Q COSTA RICA – In less than two decades Costa Rica will have tripled the number of tourist arrivals, closing 2016 with almost three million.
In 2004, the country set a record, receiving 1.5 million visitors, double the number of the previous decade.
According to the Instituto Costarricense de Turismo (ICT) – the tourism board – up to last September the number of arrivals reached 2.25 million, a 12.46% increase over the first nine months of 2015.
Although the numbers for October, November and December are not in yet, if the trend of the previous nine months was continued, more than 2.9 million visitors will have arrived by air, land and sea.
According to a ‘pessimistic’ calculation by La Nacion, the number of tourist arrivals in the last quarter of 2016 would have to be at least 13.7%, a number that is somewhat difficult, though not unattainable.
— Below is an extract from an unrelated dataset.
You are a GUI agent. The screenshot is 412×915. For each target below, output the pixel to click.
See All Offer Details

To calculate the estimated arrivals of foreigners to the country, the ICT uses immigration records discarding the arrival of people with residency in the country, and those who travel to Costa Rica on a temporary work permit.
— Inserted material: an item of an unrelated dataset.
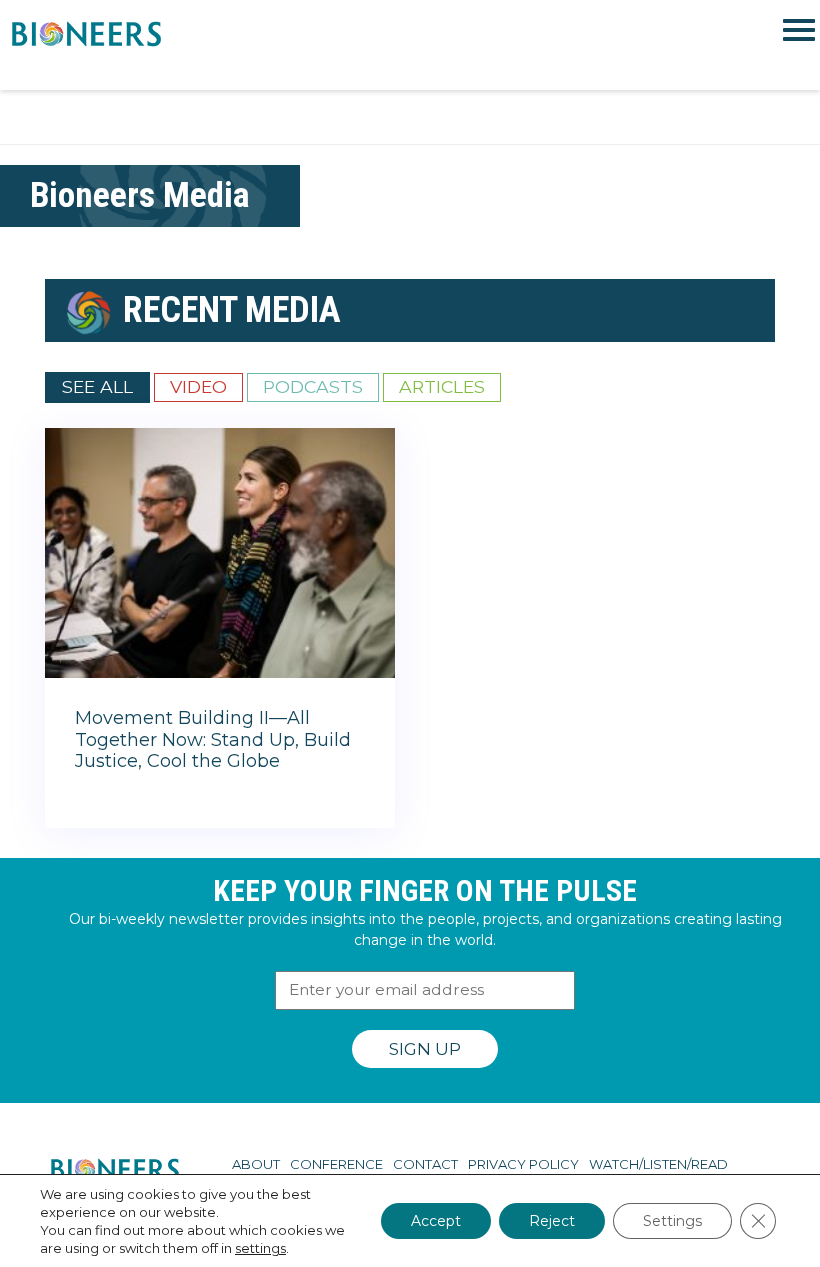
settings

“Everything indicates that it was a really good year, with a higher than average growth,” Tourism Minister Mauricio Ventura said.
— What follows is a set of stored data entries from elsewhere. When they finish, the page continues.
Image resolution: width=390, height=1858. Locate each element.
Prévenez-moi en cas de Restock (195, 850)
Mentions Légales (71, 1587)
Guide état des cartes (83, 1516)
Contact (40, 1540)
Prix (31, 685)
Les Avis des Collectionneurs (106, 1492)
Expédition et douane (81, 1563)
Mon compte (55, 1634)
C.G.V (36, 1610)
For the first nine months of 2016, the World Tourism Organization estimated an overall global increase of 4% in the number of international tourists compared to the previous year. In Costa Rica, the figure was 12.46%.
On the other hand, positive indicators pose challenges to the country.
A study published last April by the Instituto Centroamericano de Administración de Empresas (INCAE) – Central American Institute of Business Administration – underscored the seasonality and attraction of a better profile of visitors as part of the challenges for the country.
For example, while in 1999, the national average expenditure for each tourist was close to US$1,064, by 2013 that figure had increased by only one dollar.
In addition, Costa Rica maintains a tendency strongly linked to seasonality. In September 2016, the country received half of the tourists it registered in January, a challenge for the tourism industry.
On this, the hotel industry points out some ideas. Gustavo Araya, president of the Cámara de Hoteles, believes that the “rainy season” characterized by rainfall should be promoted as the “green season” with its high potential for ecological tourism.
Another challenge is for Costa Rica to promote conventions. According to Minister Ventura, convention goers have a higher purchasing power (spend more) and could spur visits during the “off-season”.
Is there a limit on tourism?
Although Costa Rica’s tourism has been on the rise, with an average per year of 6.3% since 2000, is there a ceiling for the number of tourist arrivals?
“At the moment it’s not an issue to consider right away,” Ventura told La Nacion. “In the future we will have to consider how far the country can reach in the number of visits it can receive without damaging the product (ecological tourism), but we still have a lot of growth potential,” he said.
Even more: in a decade Costa Rica could have more visitors per year than inhabitants. The Central American Population Centre estimates that by 2027, the country’s population will be 5.4 million compared to a possible 5.53 million tourist arrivals, if this pace of growth continues.